Students themselves are asking the district to hire more diverse educators, according to feedback presented to the board.

“We’re seeking to plant different seeds so that new roots will take hold,” said LBUSD Deputy Superintendent Tiffany Brown.

There are no silver bullets in the complex world of public education, but the district has come up with a program that could help solve a few of its workforce problems simultaneously. The LBUSD has partnered with Long Beach City College for a program called Grow Your Own, which will give students at Poly, Millikan, and Jordan a chance to start taking education-related classes at LBCC while still enrolled in high school with the goal of speeding them toward a career in teaching.

“This helps us not only diversify our workforce but also have that next generation of teachers when we’re in a shortage,” said LBUSD Assistant Superintendent of Human Resources David Zaid, whose department has done much of the heavy lifting on the district’s side in getting this program ready to launch for the spring semester. “You can’t match our students any better than hiring students.”

Poly, Millikan and Jordan were selected because they already had clubs for students interested in becoming teachers, and Zaid said the response to the pilot program was overwhelming, with way more than the hoped-for number of 20 students at each school expressing interest in enrolling.
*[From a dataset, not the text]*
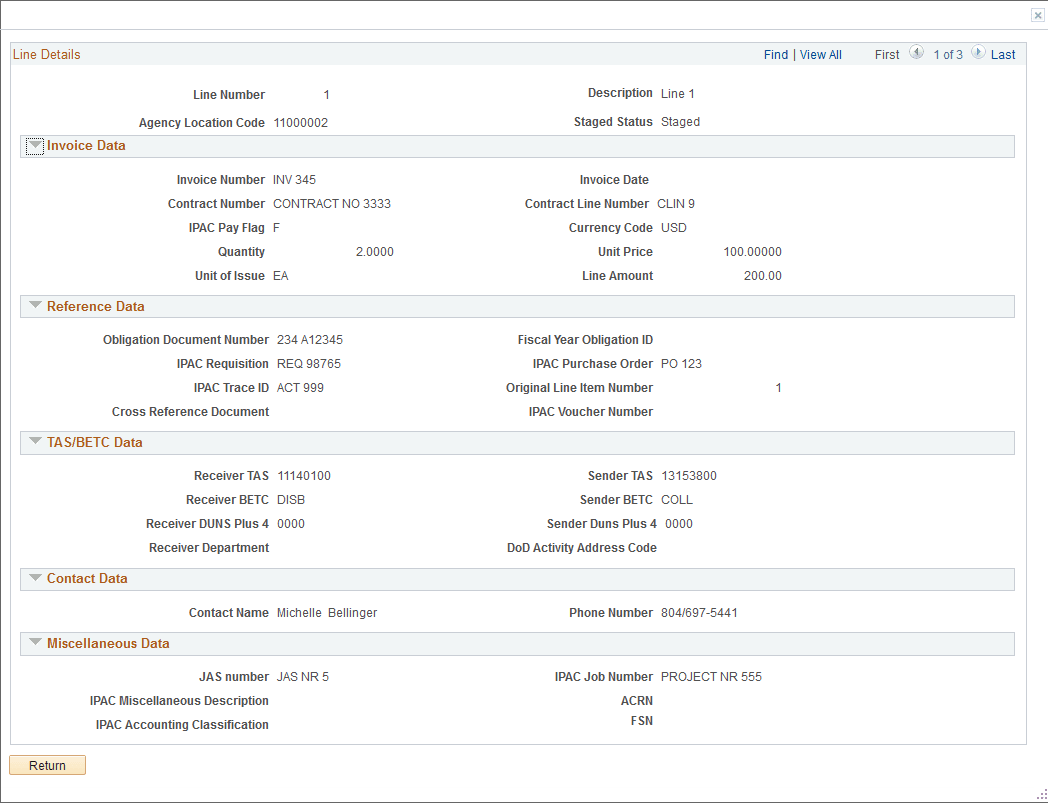This screenshot has height=803, width=1048.
Task: Click the Line Details section heading
Action: (46, 54)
A big part of that appeal is that if students complete the minimum 12 units required for the program, they’ll receive a certificate as well as a conditional employment contract.

“When we told them that, the kids are like ‘Hey that sounds good I understand the benefits of dual enrollment,’ but when we told them about awarding the contract, that was a big ‘wow’ moment,” said Zaid.

With that offer in hand, students can go get their college degrees and teaching credentials and then come back to work in Long Beach, even if they went away for college.

“Some students will take advantage of the Long Beach Promise here, and some of our students will go off to college and come back and be committed to the Long Beach community, which we love to see,” he said. “We will go to your graduation and award a contract—it says if you complete your bachelor’s and your credential and you come back to Long Beach, we’re going to hire you.”

With a current starting salary of $63,990 for LBUSD teachers with a full credential as well as strong benefits packages and membership in an established union, that’s a great “first job” for recent college graduates in their early 20s.

Details of the Grow Your Own program are intended to help smooth the road for Long Beach students who want to teach. One of the offered classes is an A-G requirement, for example, and the courses are also CSU transferable, giving students a head start on their college requirements.

Another detail is that one of the courses requires 45 hours of teaching observation time. Students can enroll in that course in the summer while also accepting employment in the school district’s SEAL summer school program, where they can earn money at work while also simultaneously completing their observation hours.

Zaid said that after so much hard work creating the program, it’s been gratifying to see the program take shape and to have so many students interested in it prior to launching.

“It’s incredibly gratifying, and we have quite a few employees in the district who are former students,” he said. “I’ve often said when students leave Long Beach Unified, I want them to have a passport that will take them anywhere they want in the world. This gives them a passport to go further their education, but also to come back to the Long Beach community and change the world by investing in the next generation.”